**The data**:
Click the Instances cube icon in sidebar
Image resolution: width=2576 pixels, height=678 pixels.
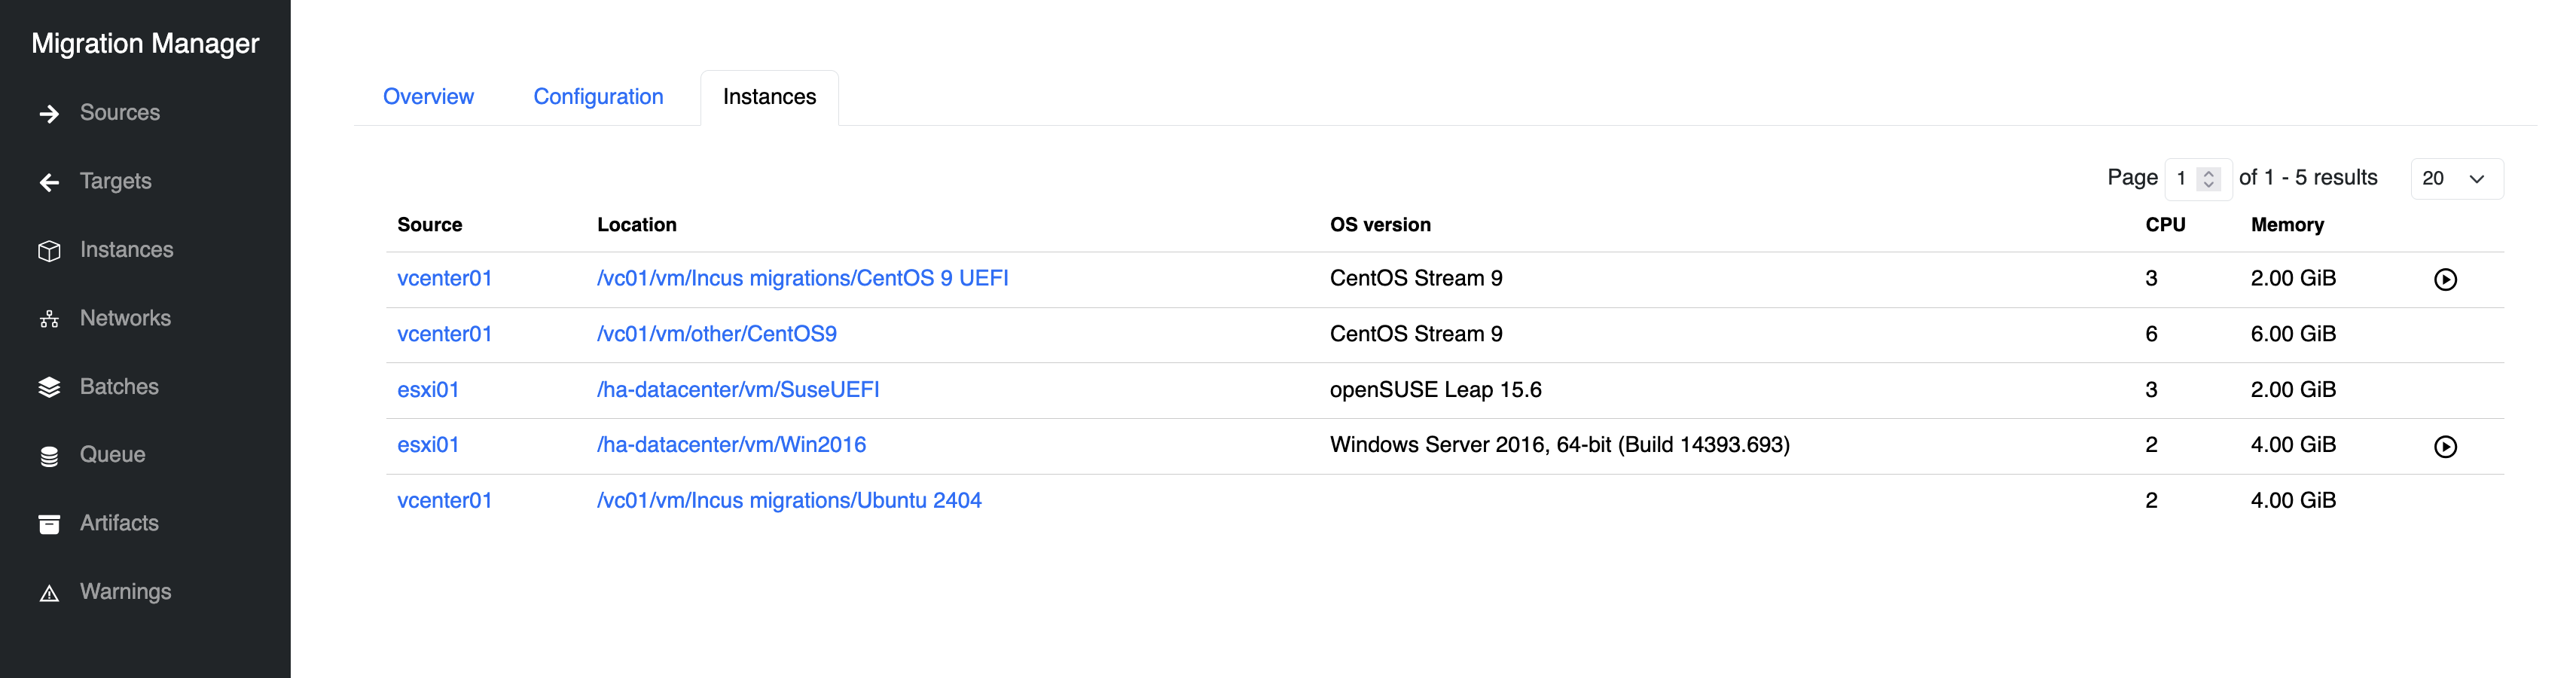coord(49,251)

* * *

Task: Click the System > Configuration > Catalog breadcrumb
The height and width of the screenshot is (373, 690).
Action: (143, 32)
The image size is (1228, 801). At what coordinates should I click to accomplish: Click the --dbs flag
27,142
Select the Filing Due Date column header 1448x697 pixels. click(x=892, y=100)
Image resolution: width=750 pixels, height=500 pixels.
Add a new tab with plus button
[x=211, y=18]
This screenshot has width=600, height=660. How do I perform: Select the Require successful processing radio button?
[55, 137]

**Description of the task**: Set down only the lines above that fall between the line holding "The image size" and the line holding "Image resolution: width=750", inclusive, keeping each exact.

**Reply**:
The image size is (1228, 801). At what coordinates should I click to accomplish: Click the --dbs flag
27,142
Select the Filing Due Date column header 1448x697 pixels. click(x=892, y=100)
Image resolution: width=750 pixels, height=500 pixels.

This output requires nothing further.